Memory anti-patterns:
- Treating cache as free memory.
- Using unbounded maps keyed by tenant, user, request, or trace id.
- Retaining request-scoped objects in global structures.
- Returning slices or views that retain large backing buffers.
- Building huge intermediate arrays instead of streaming.
- Copying payloads across every layer.
- Pooling objects without measuring retention and contention.
- Ignoring memory overhead of observability labels and exemplars.
Cache Locality
Cache locality is the tendency to access nearby data close together in time. CPUs are much faster when data is in L1 or L2 cache than when it must be fetched from main memory.
| Locality type | Meaning | Example |
|---|---|---|
| Temporal locality | Reuse the same data soon | Reusing a parsed routing table |
| Spatial locality | Access nearby data | Iterating over a contiguous array |
| Instruction locality | Execute nearby instructions repeatedly | Tight loop with predictable branches |
| Data ownership locality | Same core repeatedly mutates same data | Per-worker counters |
Design techniques:
- Prefer compact contiguous structures for hot loops.
- Keep hot fields together and cold fields separate.
- Avoid pointer-heavy object graphs on critical paths.
- Batch operations to amortize cache misses.
- Use per-thread or per-shard state for frequently updated counters.
- Keep lock metadata away from frequently read immutable data.
- Align heavily contended fields if false sharing is proven.
Cache Coherency and False Sharing
Modern CPUs keep per-core caches coherent. When one core writes to a cache line, other cores may need to invalidate or reload that line. This is correct behavior, but it can become expensive when many cores mutate data that happens to share a cache line.
False sharing occurs when independent variables live on the same cache line and are written by different cores.
cache_line:
[ counter_a ][ counter_b ][ counter_c ][ counter_d ]

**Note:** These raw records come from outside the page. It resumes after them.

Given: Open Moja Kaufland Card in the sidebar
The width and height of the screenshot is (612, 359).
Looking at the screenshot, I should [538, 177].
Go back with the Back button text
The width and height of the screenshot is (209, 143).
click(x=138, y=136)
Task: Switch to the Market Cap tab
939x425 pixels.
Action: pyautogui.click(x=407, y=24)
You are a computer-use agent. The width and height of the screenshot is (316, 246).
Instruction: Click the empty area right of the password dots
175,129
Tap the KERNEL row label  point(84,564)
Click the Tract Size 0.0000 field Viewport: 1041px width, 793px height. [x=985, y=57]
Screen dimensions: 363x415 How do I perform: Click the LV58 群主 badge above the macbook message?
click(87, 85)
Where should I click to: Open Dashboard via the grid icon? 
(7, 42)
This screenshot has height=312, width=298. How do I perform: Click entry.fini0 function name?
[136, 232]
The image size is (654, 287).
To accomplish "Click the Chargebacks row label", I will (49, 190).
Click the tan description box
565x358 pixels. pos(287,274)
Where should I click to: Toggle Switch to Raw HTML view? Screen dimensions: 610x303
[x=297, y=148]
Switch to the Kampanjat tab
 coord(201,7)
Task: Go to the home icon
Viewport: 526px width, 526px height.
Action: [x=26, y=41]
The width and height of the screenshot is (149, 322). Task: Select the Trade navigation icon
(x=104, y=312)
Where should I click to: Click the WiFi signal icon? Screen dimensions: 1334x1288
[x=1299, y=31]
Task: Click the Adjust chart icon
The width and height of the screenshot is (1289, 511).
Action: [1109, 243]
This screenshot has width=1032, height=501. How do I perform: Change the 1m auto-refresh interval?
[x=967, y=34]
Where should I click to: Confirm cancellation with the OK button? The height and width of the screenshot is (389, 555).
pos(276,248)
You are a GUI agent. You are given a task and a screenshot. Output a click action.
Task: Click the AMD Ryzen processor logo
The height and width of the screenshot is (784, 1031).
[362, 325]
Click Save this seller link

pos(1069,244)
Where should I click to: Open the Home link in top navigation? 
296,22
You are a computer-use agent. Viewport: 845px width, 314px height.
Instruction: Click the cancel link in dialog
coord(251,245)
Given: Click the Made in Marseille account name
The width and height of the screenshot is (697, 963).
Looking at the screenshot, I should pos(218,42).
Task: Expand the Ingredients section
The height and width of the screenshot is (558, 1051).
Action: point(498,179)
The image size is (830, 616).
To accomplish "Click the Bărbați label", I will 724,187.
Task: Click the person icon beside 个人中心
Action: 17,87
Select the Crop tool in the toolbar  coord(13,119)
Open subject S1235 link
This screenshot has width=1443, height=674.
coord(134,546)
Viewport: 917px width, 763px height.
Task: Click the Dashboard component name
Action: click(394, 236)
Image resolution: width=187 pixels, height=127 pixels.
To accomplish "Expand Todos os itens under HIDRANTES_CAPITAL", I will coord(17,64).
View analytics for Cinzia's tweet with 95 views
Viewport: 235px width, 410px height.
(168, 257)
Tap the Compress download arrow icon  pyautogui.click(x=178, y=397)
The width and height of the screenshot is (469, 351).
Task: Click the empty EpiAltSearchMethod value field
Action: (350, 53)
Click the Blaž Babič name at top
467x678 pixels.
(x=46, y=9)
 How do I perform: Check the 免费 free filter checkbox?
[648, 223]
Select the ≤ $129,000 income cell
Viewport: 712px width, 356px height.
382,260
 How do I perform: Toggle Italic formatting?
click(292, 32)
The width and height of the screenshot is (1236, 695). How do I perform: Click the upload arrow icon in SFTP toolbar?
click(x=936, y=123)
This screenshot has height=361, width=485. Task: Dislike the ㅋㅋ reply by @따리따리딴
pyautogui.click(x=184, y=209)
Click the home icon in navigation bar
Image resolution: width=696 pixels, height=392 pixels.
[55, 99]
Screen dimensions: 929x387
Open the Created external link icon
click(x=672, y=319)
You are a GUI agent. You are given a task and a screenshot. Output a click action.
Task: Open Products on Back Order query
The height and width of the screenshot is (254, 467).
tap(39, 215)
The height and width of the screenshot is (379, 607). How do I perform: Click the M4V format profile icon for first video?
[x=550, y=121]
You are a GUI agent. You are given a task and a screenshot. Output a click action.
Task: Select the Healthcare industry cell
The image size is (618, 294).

Thread 1 writes counter_a.
Thread 2 writes counter_b.
The variables are logically independent, but the cache line bounces between cores.
Mitigations:
| Mitigation | Use when | Cost |
|---|---|---|
| Per-core counters | Very frequent increments | Requires aggregation |
| Sharded state | Hot key or global counter contention | More complex reads and rebalancing |
| Padding or alignment | Proven false sharing on adjacent fields | More memory usage |
| Immutable snapshots | Many readers and few writers | Snapshot freshness and copy cost |
| Ownership transfer | One worker owns mutation | Queueing and routing complexity |
Avoid padding as a superstition. Use hardware counters or profiler evidence first.
Contention
Contention happens when many workers compete for the same resource. The resource can be a mutex, CPU core, cache line, database row, connection pool, queue partition, memory allocator, rate limiter bucket, log sink, or hot cache key.
Examples:
- Mutex hot path.
- Global atomic counter.
- Database row lock.
- Queue partition.
- Thread pool.
- Connection pool.
- Rate limiter.
- Cache key.
- Allocator arena.
- Logger append lock.
- Metrics registry lock.
Contention Diagnosis
| Symptom | Likely cause | Evidence |
|---|---|---|
| CPU low, latency high | Waiting on locks, I/O, or pools | Thread dumps, blocked time, pool wait histograms |
| CPU high, throughput flat | Spin loops, cache-line bouncing, serialization | CPU profile, perf counters, flame graph |
| p99 spikes under concurrency | Lock convoy or queue saturation | Mutex wait histogram, queue age, scheduler delay |
| One partition lags | Hot key or uneven routing | Per-partition throughput and lag |
| Database CPU moderate, requests slow | Lock waits or pool exhaustion | DB wait events, connection pool wait time |
| More workers make it slower | Shared bottleneck or coherency storm | Scaling curve with throughput vs concurrency |
Mutex Hot Paths
A mutex is often the right tool. The problem is not that a lock exists, but that it protects a hot path for too long or at too high a frequency.
Mutex hot path checklist:
- Is the lock acquired per request, per item, or per batch?
- What is the p50, p95, and p99 wait time for the lock?
- What is the critical section duration?
- Does the critical section perform I/O, logging, allocation, or callbacks?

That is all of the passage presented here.